# Visualizing relationships between categorical features - A machine learning perspective

While understanding aspects of a single feature can be very helpful, we're often more interested in relationships between features.



In data science, we sometimes have a single feature that we are most interested in predicting.  We typically call that feature the **target**.  

**If you had to pick a single target feature from the Titanic data set, which one would it be?**

## Survival of the sinking of the Titanic

Were women and children really the first on the lifeboats?  Was it as bad for 3rd class passengers in real life as it was in the movie?  Let's explore the relationship between sex and survival.  Later you'll have an opportunity to look at the relationship between passenger class and survival.  Note that survived = 0 means the passenger didn't survive and survived = 1 means the passenger did survive.  Also note that this dataset was developed before the modern understanding of sex and gender so the labeling of sex as male and female is outdated, but it's what we've got.

## Cross-tabulations

One useful - if less visually appealing - way to look at the relationship between passenger sex and survival is by making a cross-tabulation or cross-tab.

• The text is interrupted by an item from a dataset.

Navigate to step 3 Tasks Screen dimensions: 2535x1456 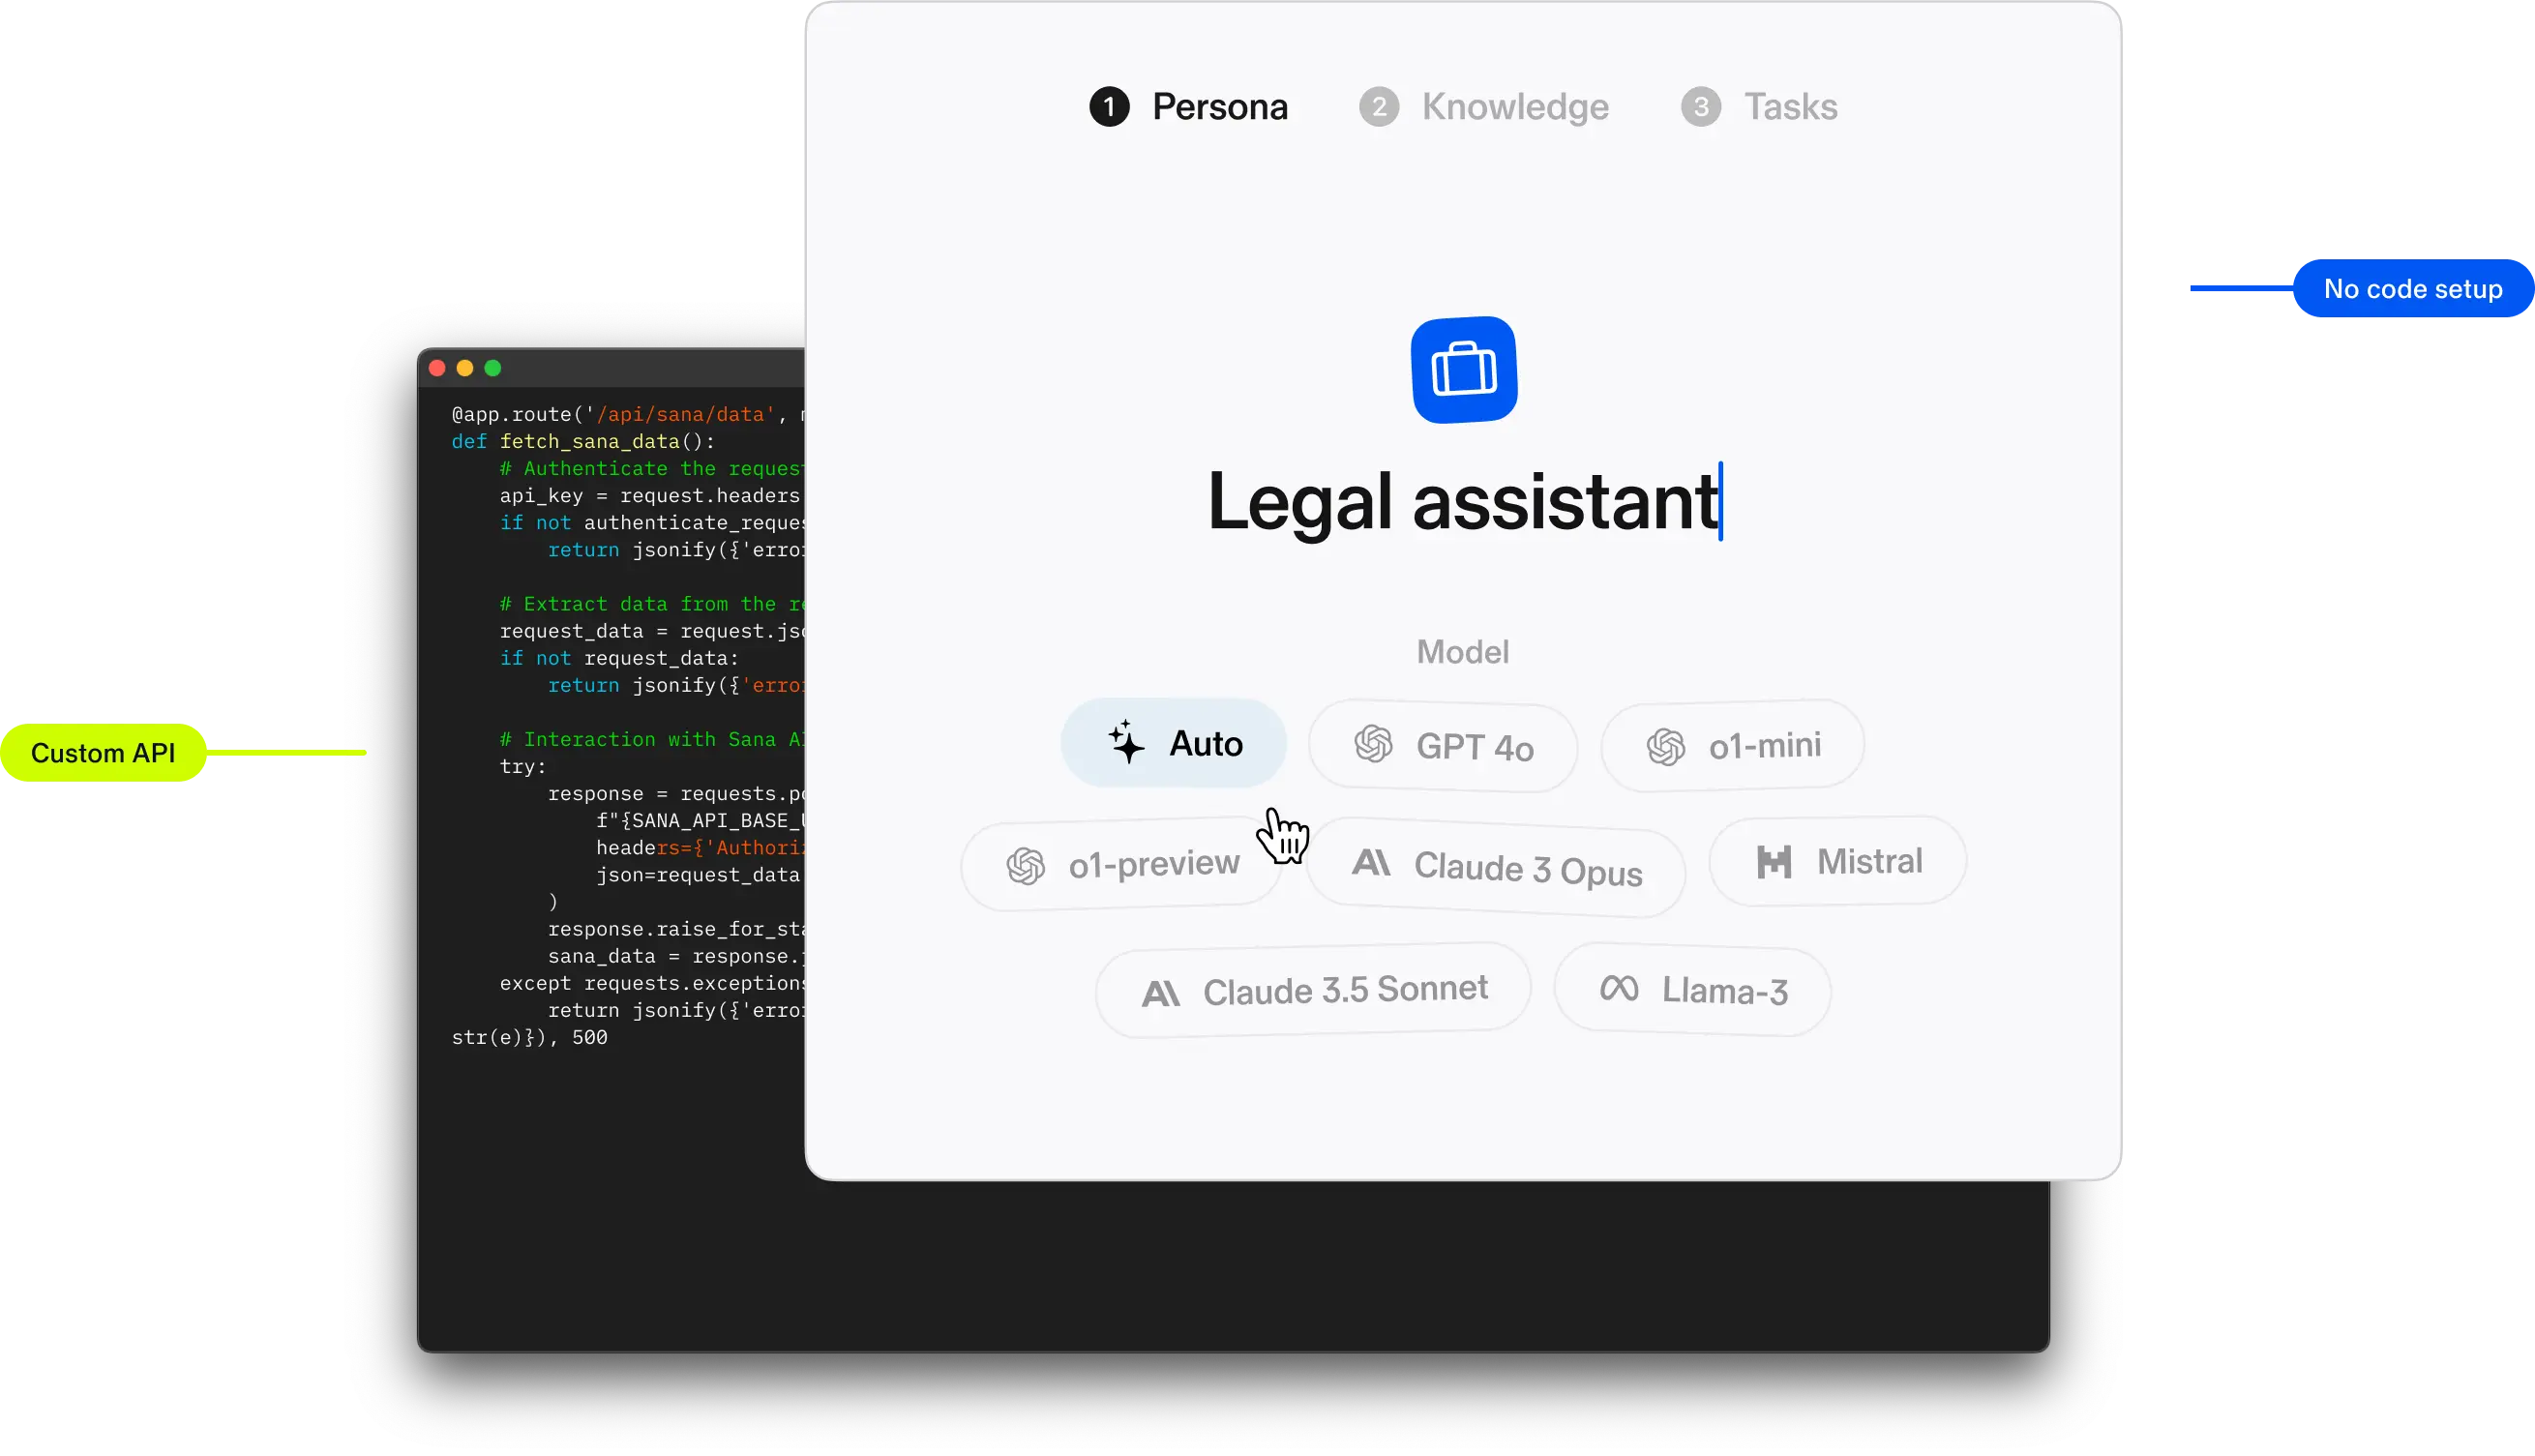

The cross-tabulation shows the number of individuals in each of the four categories created by sex and survival.  There were 81 female passengers who did not survive and 233 female passengers who did survive.  There were 468 male passengers who did not survive adn 109 male passengers who did survive.  

We can switch the order of the features in the cross-tab and see the same relationships but with the rows and columns flipped.

## Relative Frequency

The relative frequency of something happening is another way of saying the percent of time that it happens.  We can calculate the relative frequency of `Survived` and `Sex` for the Titanic passnegers by specifying `normalize=True` in our cross_tab statement and multiplying the whole statement by 100.  Part of the magic of a Pandas DataFrame is that this will multiply each entry in cross_tab by 100.

## Stacked Bar Charts

From the cross-tabs, it's pretty easy to see that more women survived than perished and more men perished than survived.  However, we can also display this data using a stacked bar chart.

To begin, we'll save our cross-tab as its own Pandas DataFrame named cross_tab.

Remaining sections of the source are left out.